As a wife she resembled the wise woman of whom Solomon speaks, ‘who buildeth her house.’ As a mother she was most tender yet firm, and ever sought to bring up her children in the fear of the Lord. As a Christian, if not perfect, she sought divine grace, and marks in her Bible and year-book show how much she longed to be holy.
He husband’s last service at Isabel had reference to her life and death. The Conference, in a letter of condolence to her parents, expressed the high esteem in which she was held. A Memorial Service was held in our church at Rugby, by Rev. R. Barron; and, by request, her husband conducted another service at Torquay, taking for his text the words, ‘I am the Resurrection and the Life,’ &c. He has also placed a chaste marble tablet in the chapel at Dereham, and erected a memorial at the grave in Cameroons.
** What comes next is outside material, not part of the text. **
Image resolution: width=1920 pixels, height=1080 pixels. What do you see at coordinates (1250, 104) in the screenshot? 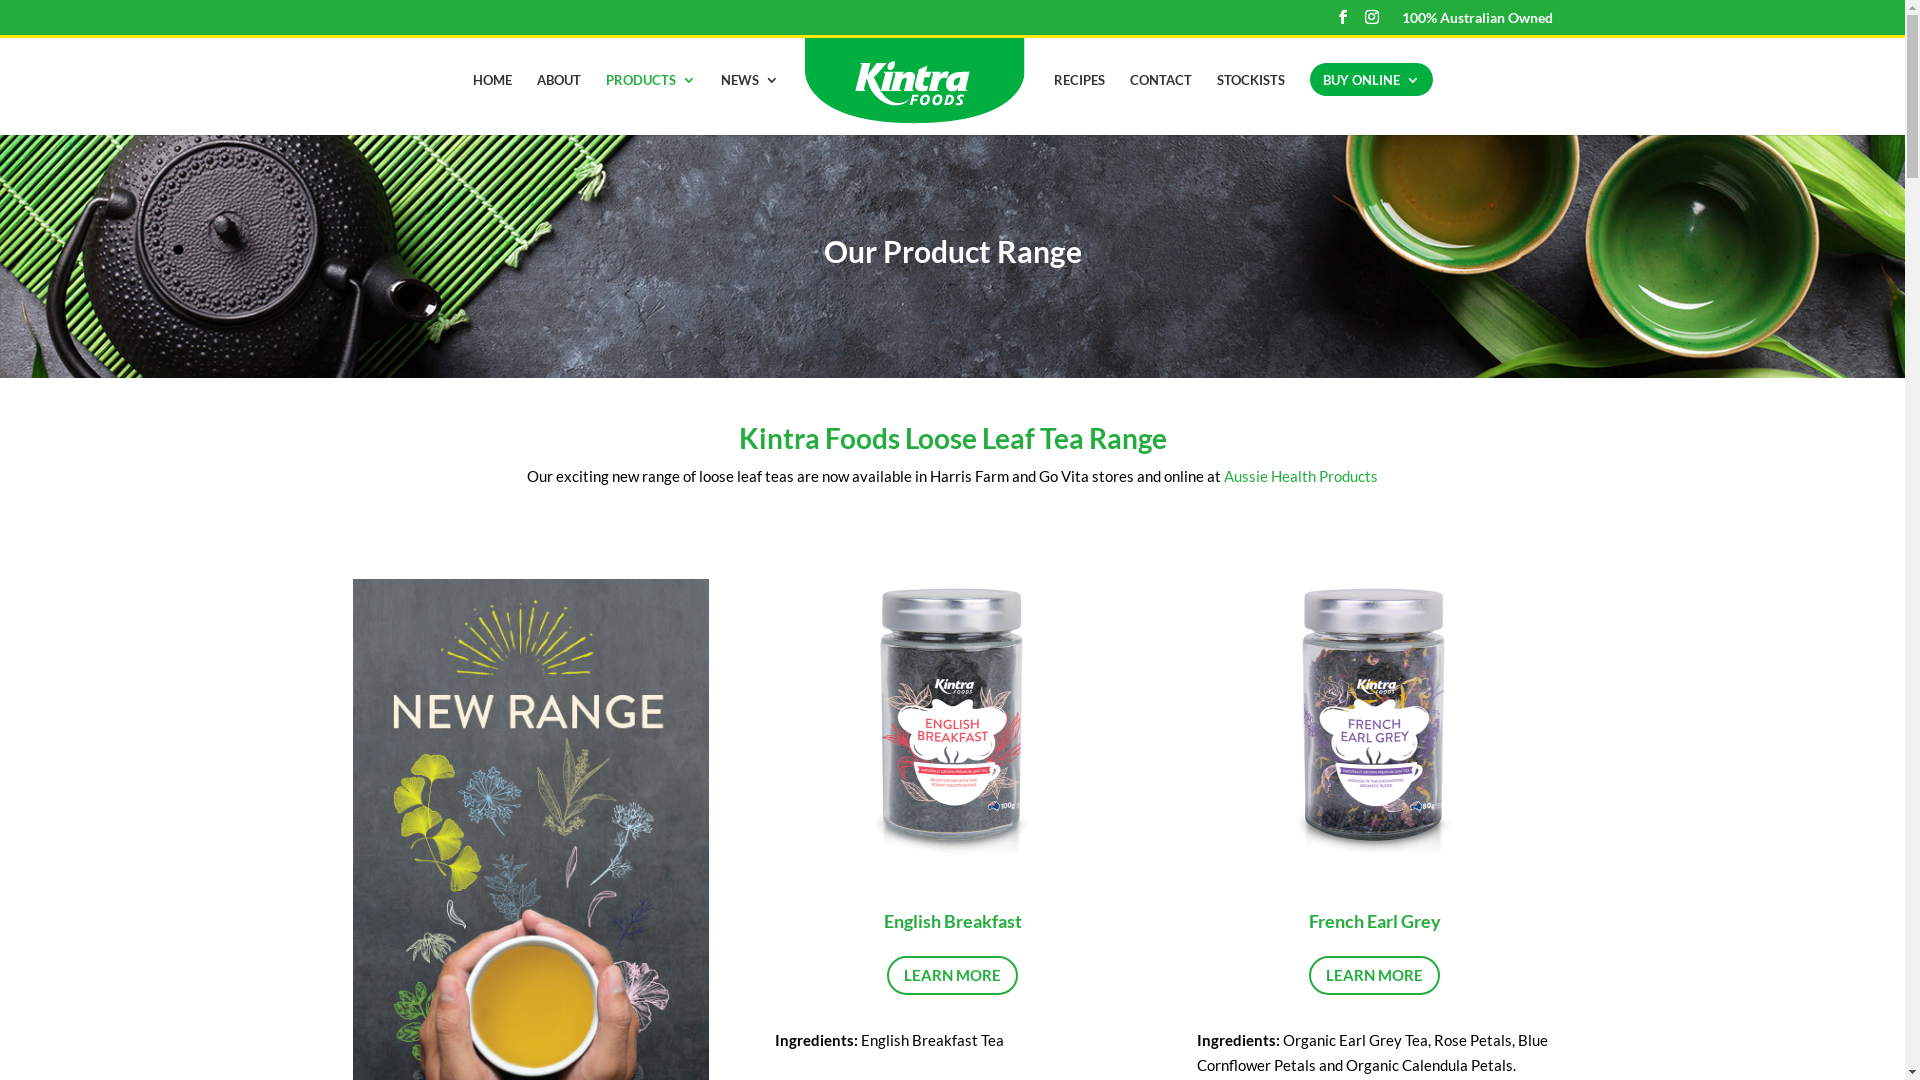
I see `STOCKISTS` at bounding box center [1250, 104]. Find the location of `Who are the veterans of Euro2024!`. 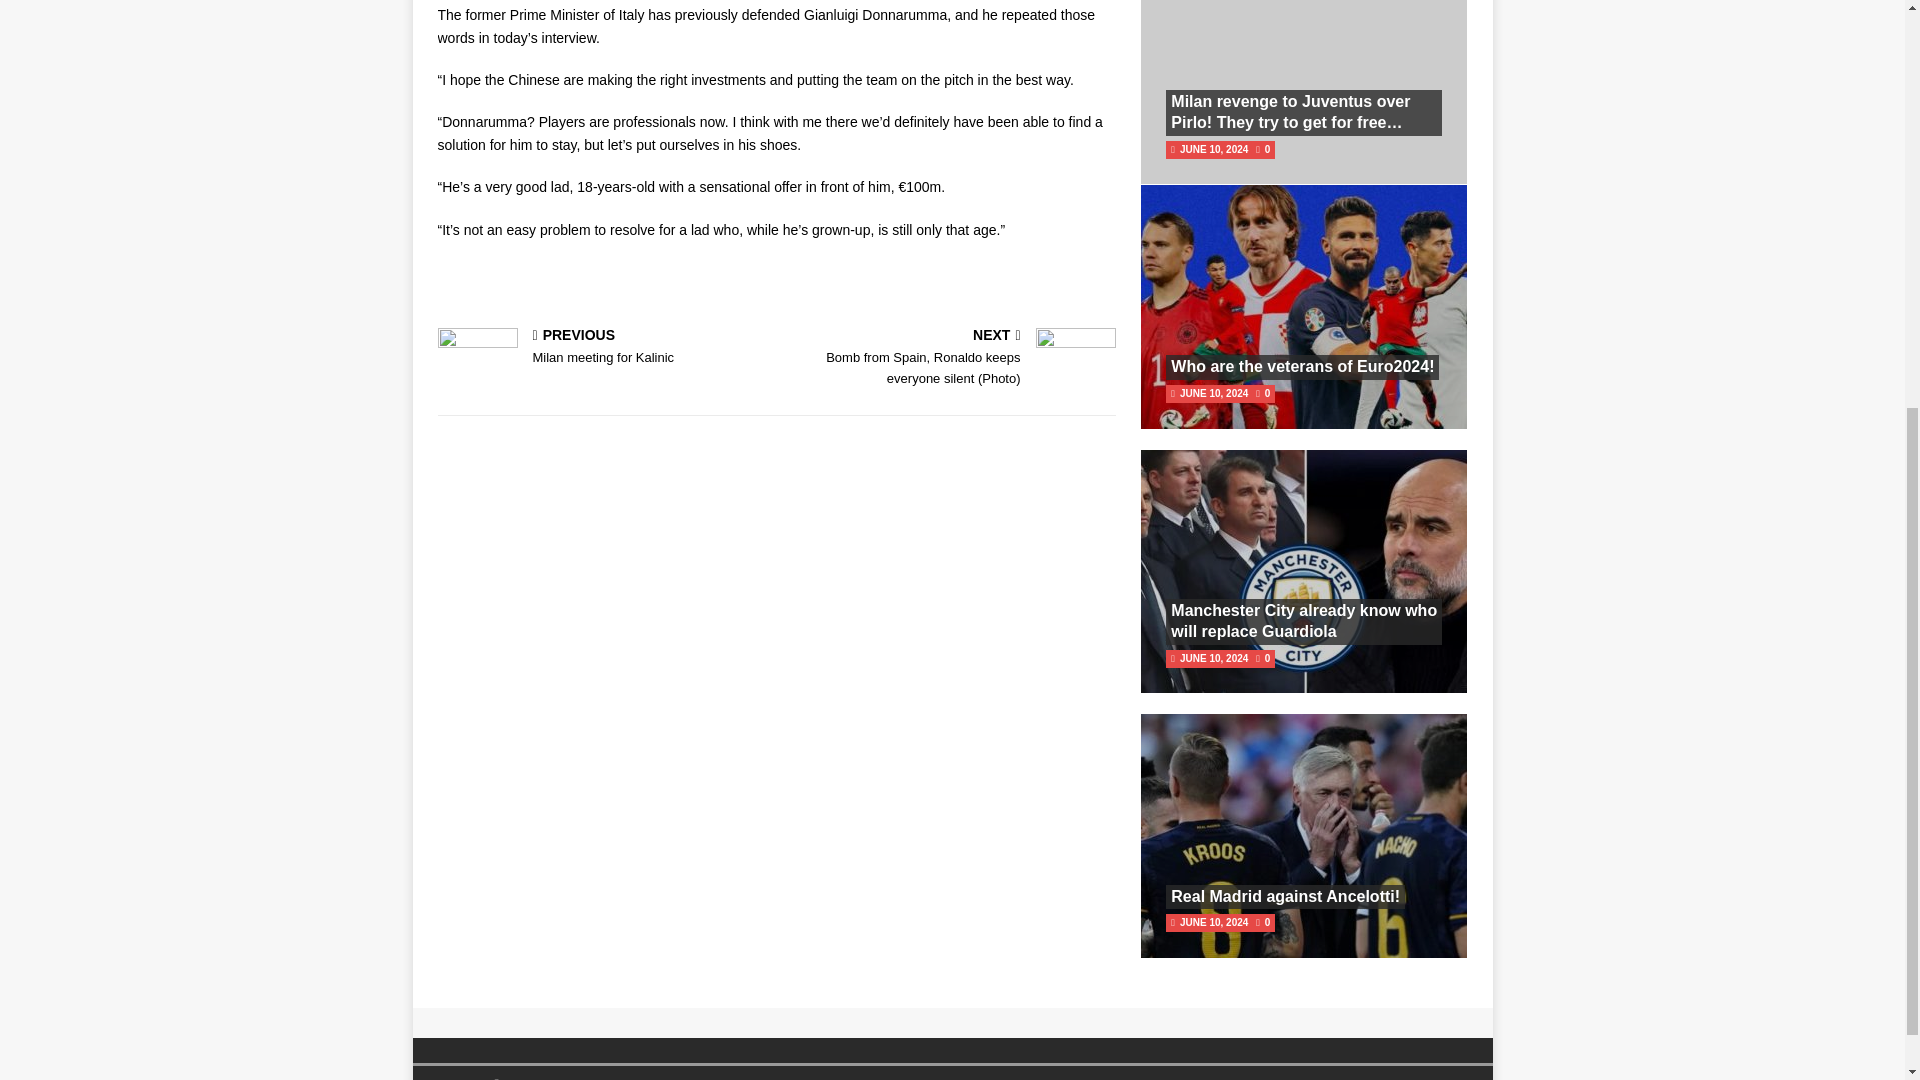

Mary was born in the summer of 1848 Dereham, Norfolk, to parents Horace, who worked the land, and Maria Martin.
She married Henry Buckenham (1844-1896) in 1872 in South Africa. Census returns identify two children.
- Ada Ethel Eliza (1875-1947) – married Edward Christmas Day, a commercial traveller (1911), in 1900
- Elvina Maud (b1878) – a dress maker (1901); a servant (1911)
Mary died on 22 April 1885 on board the S.S. Volta in the Cameroons.